→ Brief: Rewrite the part of the data that opens with the line containing "Screen dimensions: 920x693" and closes with the line containing "Screen dimensions: 318x180 142,29" as a Markdown table with the columns Row and Line, one numbered row per line and no rows for blank lines. Leave the pictures out of the table.

→ Data:
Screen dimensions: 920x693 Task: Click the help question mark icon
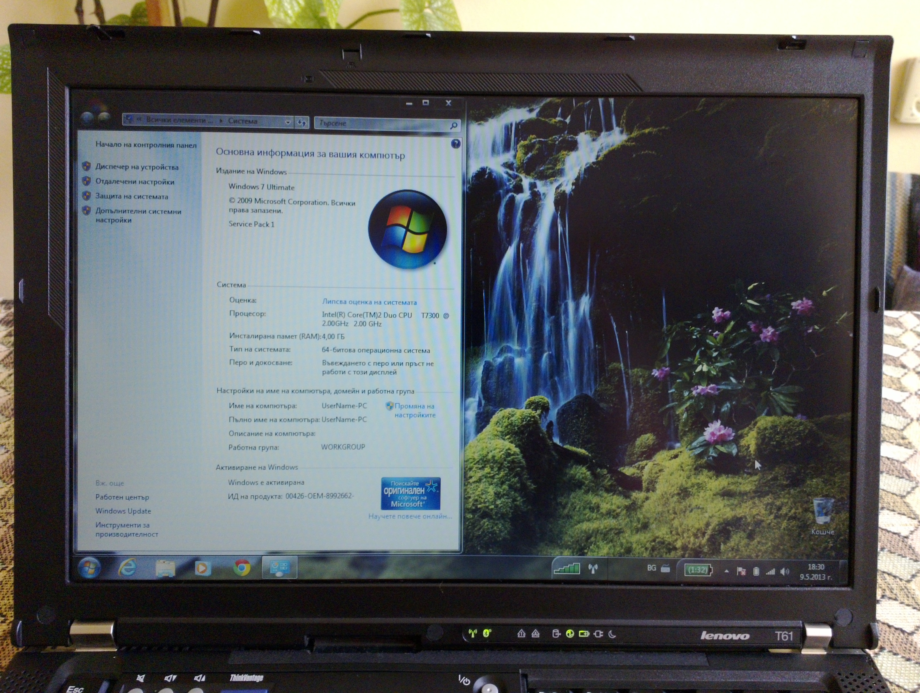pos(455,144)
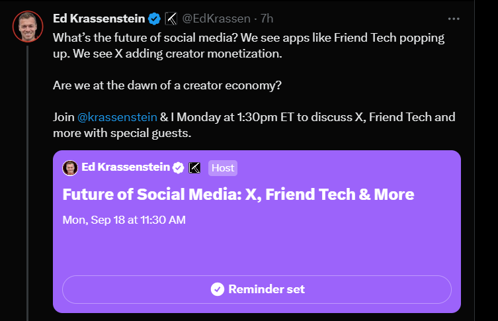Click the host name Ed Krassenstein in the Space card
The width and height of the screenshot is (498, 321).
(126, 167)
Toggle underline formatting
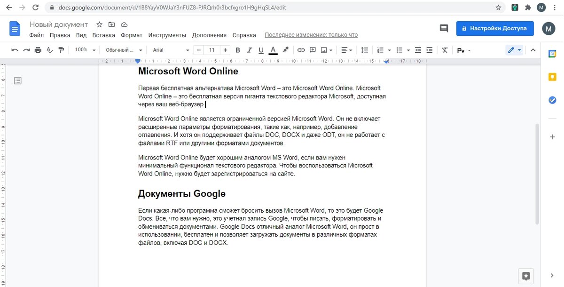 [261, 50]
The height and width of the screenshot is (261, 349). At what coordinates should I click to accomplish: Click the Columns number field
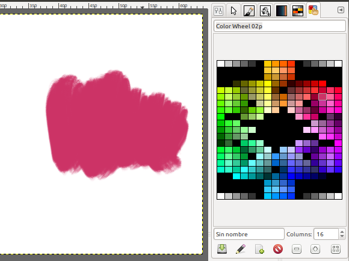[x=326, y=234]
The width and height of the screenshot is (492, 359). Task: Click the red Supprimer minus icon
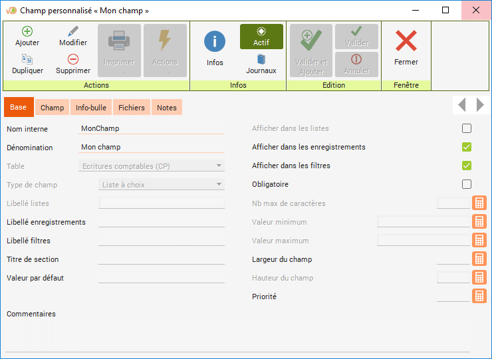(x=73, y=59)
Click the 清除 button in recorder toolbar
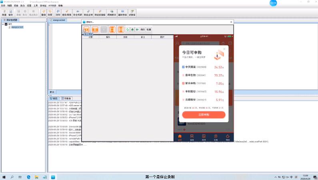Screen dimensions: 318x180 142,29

--

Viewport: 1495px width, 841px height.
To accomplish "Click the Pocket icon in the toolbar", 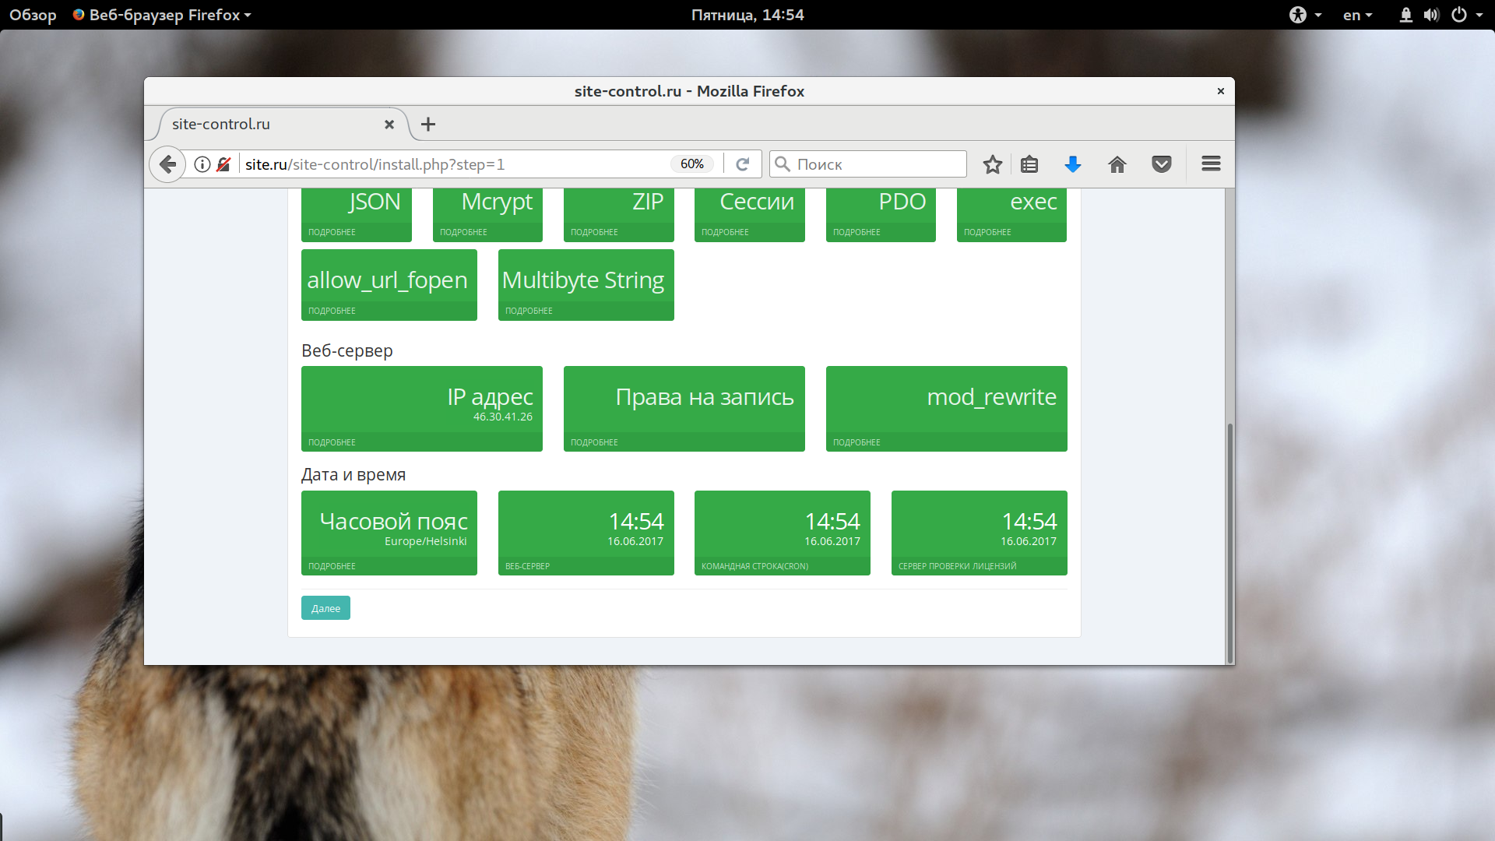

→ Output for this exercise:
| Row | Line |
|---|---|
| 1 | Screen dimensions: 920x693 Task: Click the help question mark icon |
| 2 | pos(455,144) |
| 3 | Click the host name Ed Krassenstein in the Space card |
| 4 | The width and height of the screenshot is (498, 321). |
| 5 | (126, 167) |
| 6 | Toggle underline formatting |
| 7 |  [261, 50] |
| 8 | The height and width of the screenshot is (261, 349). At what coordinates should I click to accomplish: Click the Columns number field |
| 9 | [x=326, y=234] |
| 10 | The width and height of the screenshot is (492, 359). Task: Click the red Supprimer minus icon |
| 11 | (x=73, y=59) |
| 12 | Click the 清除 button in recorder toolbar |
| 13 | Screen dimensions: 318x180 142,29 |